Stay away as much as possible from coffee because it will give you insomnia
and stomach problems while in the long run you end up with a dependency and
without the buzz. Avoid alcohol (and soft drugs), its effects will cascade
into the week because you are vulnerable. Avoid heavy and unhealthy foods, it
will give you indigestion and get you drowsy. Stop eating sugars, candy,
chocolate, and soft drinks.

When you are feeling bad at work, visualize your goals. Repeat to yourself
often, perhaps in a mirror: "this is just a stepping stone and I'm moving
forward to my dream life." Or something along the lines better fitting your
situation.

Keep completely to yourself either Saturday or Sunday, zero work. Have a good
time.

Now the hardcore tricks. In just 2 weeks you can clean up from the typical
western sugar addiction. Hang in there with your cravings. Only when you are
completely in control, you can have a little bit of _sugar as last-resource
remedy_ to help you get by when you reach very low points of the week.

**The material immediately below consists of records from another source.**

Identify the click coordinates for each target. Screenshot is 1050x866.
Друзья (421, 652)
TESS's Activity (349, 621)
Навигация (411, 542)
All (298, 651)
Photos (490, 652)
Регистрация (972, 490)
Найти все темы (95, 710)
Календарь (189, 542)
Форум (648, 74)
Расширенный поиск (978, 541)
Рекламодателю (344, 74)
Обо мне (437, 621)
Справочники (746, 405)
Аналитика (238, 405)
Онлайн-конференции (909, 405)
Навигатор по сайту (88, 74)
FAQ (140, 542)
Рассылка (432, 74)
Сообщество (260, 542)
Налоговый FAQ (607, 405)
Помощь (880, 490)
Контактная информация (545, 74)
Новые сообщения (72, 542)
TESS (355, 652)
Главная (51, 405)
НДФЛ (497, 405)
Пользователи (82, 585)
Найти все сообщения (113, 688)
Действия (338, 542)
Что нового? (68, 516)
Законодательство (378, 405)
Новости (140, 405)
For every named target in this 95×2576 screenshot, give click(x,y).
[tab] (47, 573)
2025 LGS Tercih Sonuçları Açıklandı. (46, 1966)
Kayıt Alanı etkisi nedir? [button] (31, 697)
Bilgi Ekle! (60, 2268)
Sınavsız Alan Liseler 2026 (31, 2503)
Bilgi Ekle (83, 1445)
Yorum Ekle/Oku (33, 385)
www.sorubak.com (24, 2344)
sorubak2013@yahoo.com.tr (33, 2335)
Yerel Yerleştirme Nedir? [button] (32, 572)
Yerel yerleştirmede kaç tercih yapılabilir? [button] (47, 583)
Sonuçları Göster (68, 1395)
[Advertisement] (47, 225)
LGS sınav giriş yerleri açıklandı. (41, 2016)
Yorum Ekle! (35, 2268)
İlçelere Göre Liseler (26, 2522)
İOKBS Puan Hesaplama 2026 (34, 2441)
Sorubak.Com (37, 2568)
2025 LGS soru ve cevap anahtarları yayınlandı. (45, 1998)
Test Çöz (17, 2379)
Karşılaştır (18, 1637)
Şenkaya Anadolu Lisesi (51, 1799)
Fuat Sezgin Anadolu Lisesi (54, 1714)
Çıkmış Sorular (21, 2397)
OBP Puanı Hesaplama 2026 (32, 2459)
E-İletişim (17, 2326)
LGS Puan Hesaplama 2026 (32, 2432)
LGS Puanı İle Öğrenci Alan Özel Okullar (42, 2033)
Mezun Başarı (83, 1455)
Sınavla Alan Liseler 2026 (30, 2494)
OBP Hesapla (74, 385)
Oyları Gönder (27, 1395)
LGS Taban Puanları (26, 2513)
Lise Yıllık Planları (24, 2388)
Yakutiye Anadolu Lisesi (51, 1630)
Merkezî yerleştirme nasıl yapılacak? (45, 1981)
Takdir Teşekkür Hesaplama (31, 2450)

Drink
lots of water with it to even out the effects from 15m to 45m. Don't eat or
drink anything else. Sugar is a strong stimulant and an occasional shot can
help keep discipline, but it works only if you don't have resistance to it.
(There are several studies on this subject.)

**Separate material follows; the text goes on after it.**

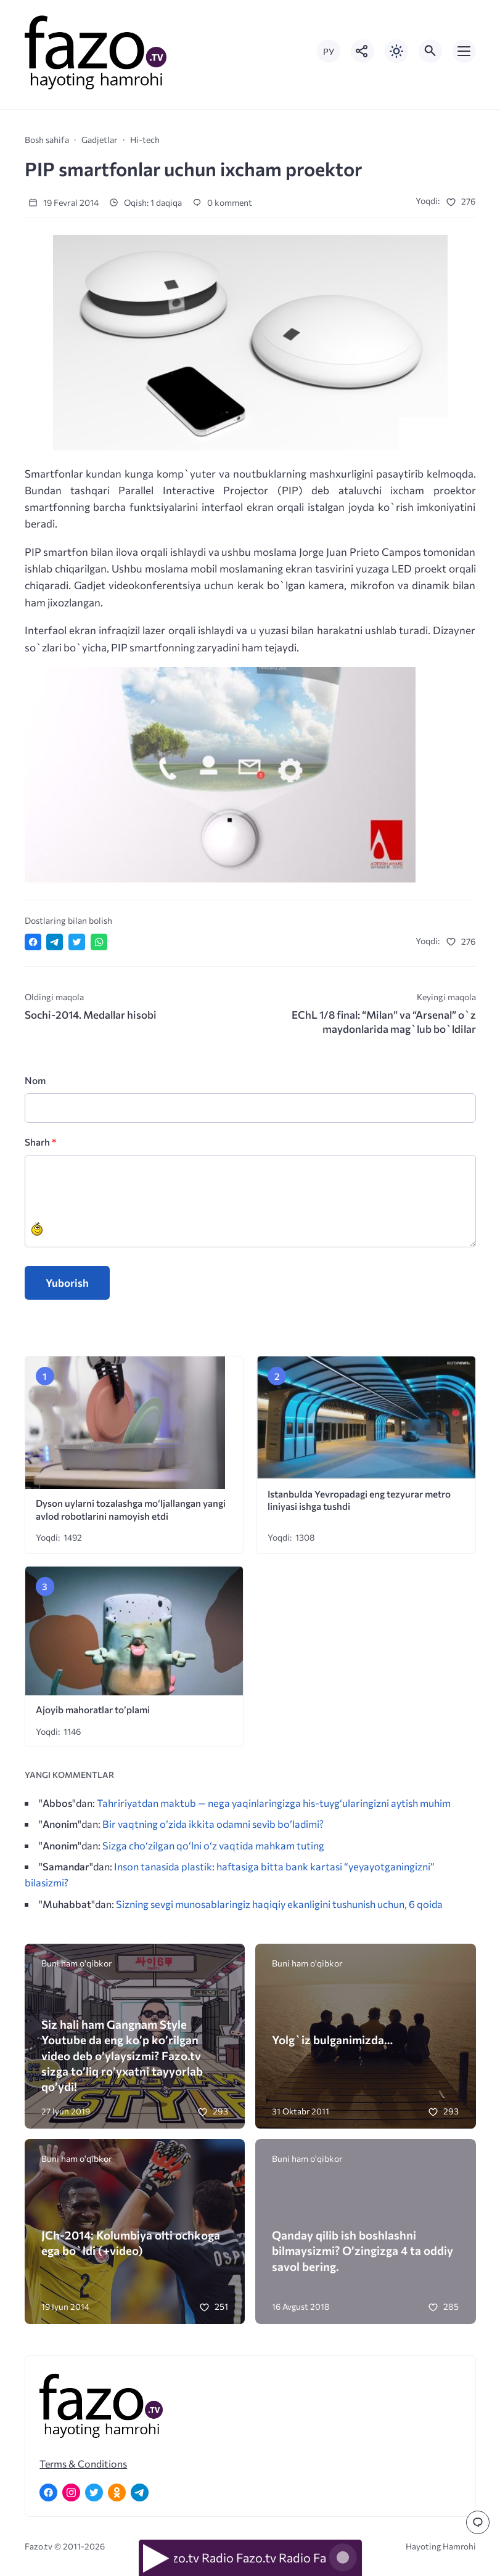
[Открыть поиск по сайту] (430, 51)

Another trick is to schedule properly the work that wears you out. Put it all
together and finish it as soon as possible, then resume your normal schedule.

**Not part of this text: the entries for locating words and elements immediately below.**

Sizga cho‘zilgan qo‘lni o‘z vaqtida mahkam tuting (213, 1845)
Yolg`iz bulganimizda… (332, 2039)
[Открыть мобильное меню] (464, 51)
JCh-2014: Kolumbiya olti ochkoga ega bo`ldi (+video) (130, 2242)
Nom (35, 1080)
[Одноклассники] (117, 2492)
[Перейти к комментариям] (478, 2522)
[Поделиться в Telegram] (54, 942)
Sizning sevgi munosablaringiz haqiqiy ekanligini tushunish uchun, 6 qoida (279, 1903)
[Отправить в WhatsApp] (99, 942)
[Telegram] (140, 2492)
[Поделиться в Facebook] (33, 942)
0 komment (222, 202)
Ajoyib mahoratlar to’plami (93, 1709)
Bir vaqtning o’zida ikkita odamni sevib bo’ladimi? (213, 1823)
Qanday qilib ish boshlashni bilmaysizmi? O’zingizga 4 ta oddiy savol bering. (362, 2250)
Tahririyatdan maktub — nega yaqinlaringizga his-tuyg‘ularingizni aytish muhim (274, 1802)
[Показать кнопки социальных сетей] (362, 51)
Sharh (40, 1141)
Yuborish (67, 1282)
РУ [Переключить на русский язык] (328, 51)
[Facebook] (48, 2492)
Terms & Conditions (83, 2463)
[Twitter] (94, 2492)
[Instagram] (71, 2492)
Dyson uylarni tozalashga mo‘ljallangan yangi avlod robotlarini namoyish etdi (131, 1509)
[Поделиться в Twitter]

And the best trick is to go to bed early on Sunday night, perhaps get your
doctor to prescribe your some light sleep inducing pills. Some people swear by
herbal remedies, too. When you start the week with the right foot it tends to
have a good inertia.

And the top trick, _write a log_! Even if you write a single line it will help
you keep focus and will help you become aware of progress. Write it even on
bad days, highlight what went wrong. It takes just a minute.

Even though this is a hard life, if you manage to do it right it will be among
the best times of your life. Things will change sooner than you expect.

------
mikecane
This will either inspire you or further depress you:

Things Other People Accomplished When They Were Your Age
<http://www.museumofconceptualart.com/accomplished/>

Thirty is not old. Keep working. It doesn't matter if someone else swoops in
and "steals" it. You'll have other and better ideas.

------
seldo
I was in a similar situation, except I had an American co-founder to create
the company and do the paperwork to transfer my H-1B. It took much, much
longer than we hoped, but you can get there in the end.

So that would be my advice -- don't wait for the H-1B; find an American co-
founder who can bring you on-board.

------
msort
Focus on improving your engineering skills; Switch to a much more interesting
day job; Make your life more interesting; Developing your product in moonlight
(Reference: read book Ignore Everyone).

Or just choose to give up the green card for something which matters more to
you.

------
csmeder
Check out [http://www.amazon.com/Copy-This-Hyperactive-Dyslexic-
Compani...](http://www.amazon.com/Copy-This-Hyperactive-Dyslexic-
Companies/dp/0761137777) and don't be afraid to ask for help. You don't have
to be a one man shop.

------
ig1
A number of YC companies were founded by non-americans who ended up staying in
the US, it might be worth approaching them to see how they did it. Possibly
some hack involving an H1B for the company or maybe even an E2 for a VC
financed company.

------
johngalt
"I learned the lesson that working with a useless co-founder is worse than
going it alone."

Find one that's not useless. All the problems you've mentioned can be solved
by having another set of hands around to help.